What you will do
Begin at the line containing "Screen dimensions: 1279x1023" and restate it and each line after it exactly, up to and including the last line below. Leave pictures out.

Extracted information
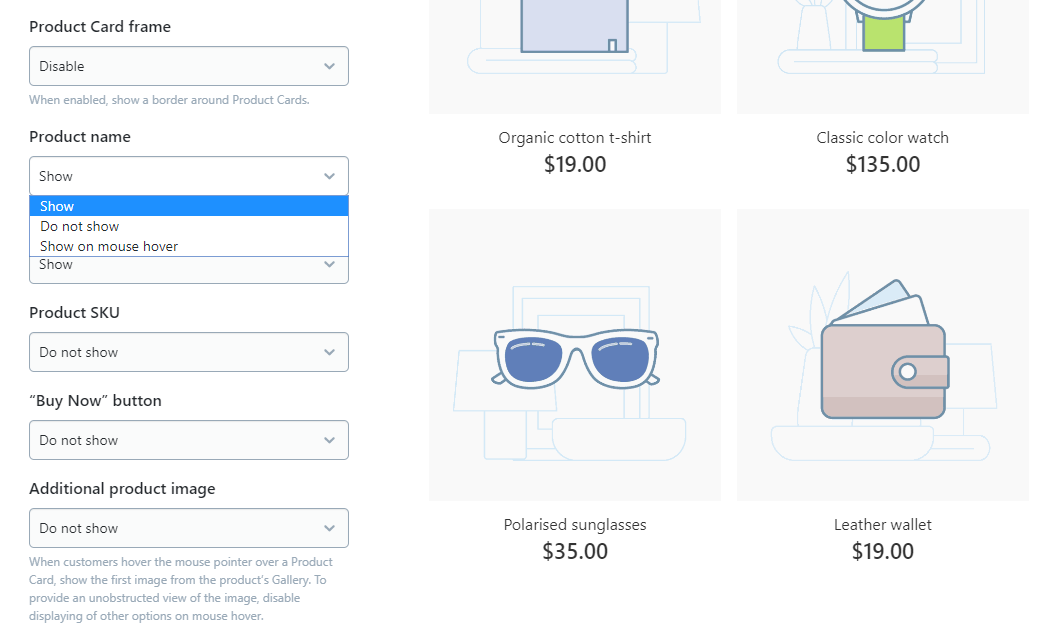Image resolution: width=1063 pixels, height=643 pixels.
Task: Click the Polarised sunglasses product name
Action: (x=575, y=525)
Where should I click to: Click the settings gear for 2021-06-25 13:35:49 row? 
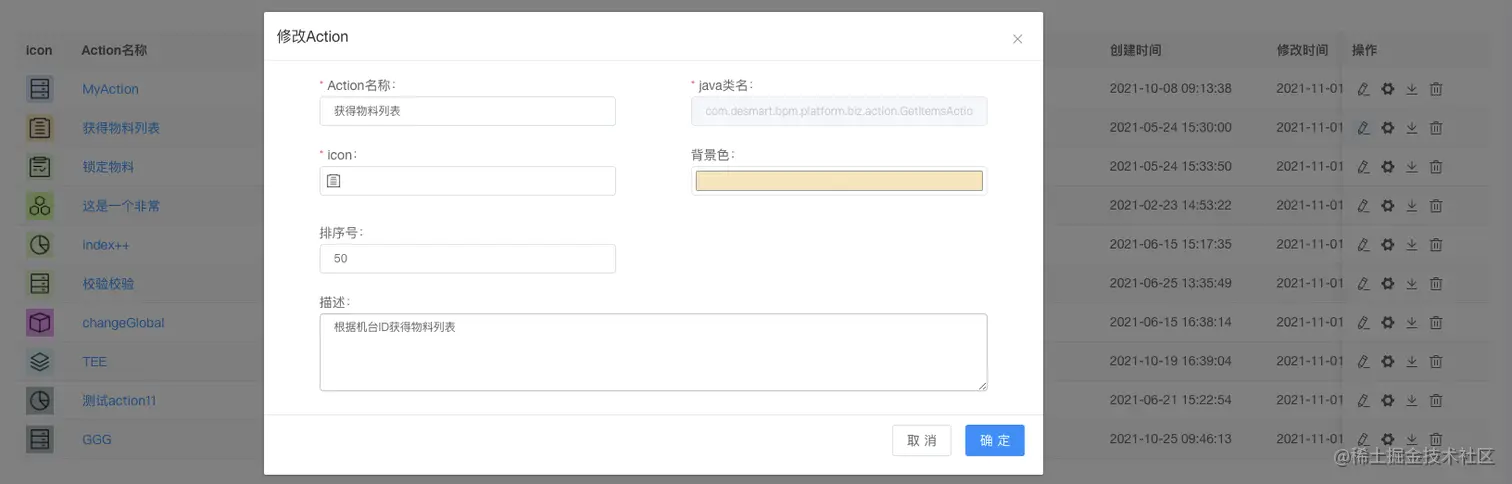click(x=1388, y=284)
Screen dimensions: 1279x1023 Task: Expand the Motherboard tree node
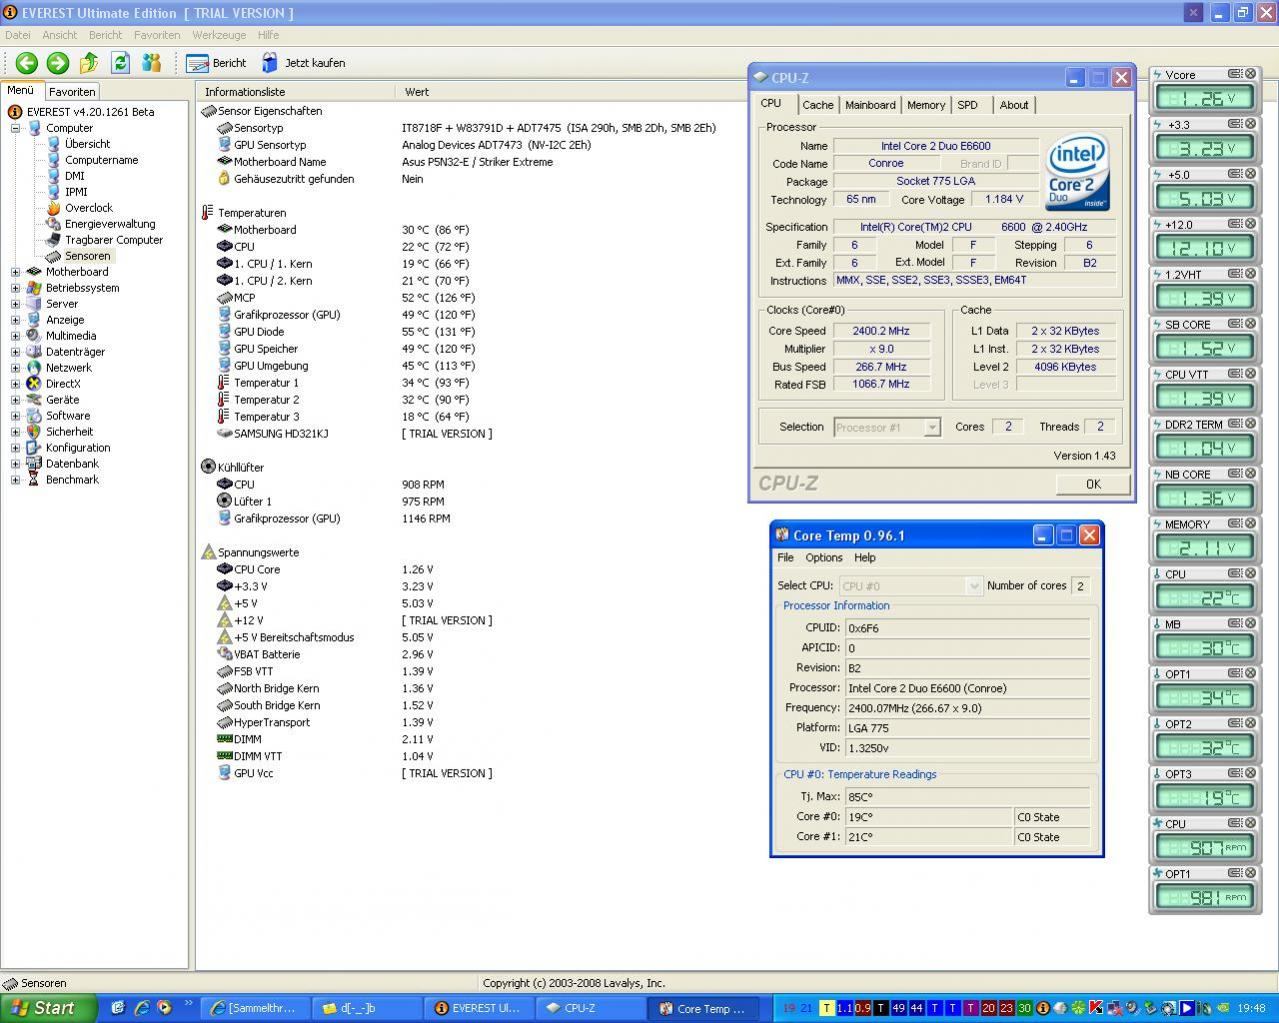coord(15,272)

Solution
Screen dimensions: 1279x1023 Task: Expand the Motherboard tree node
coord(15,272)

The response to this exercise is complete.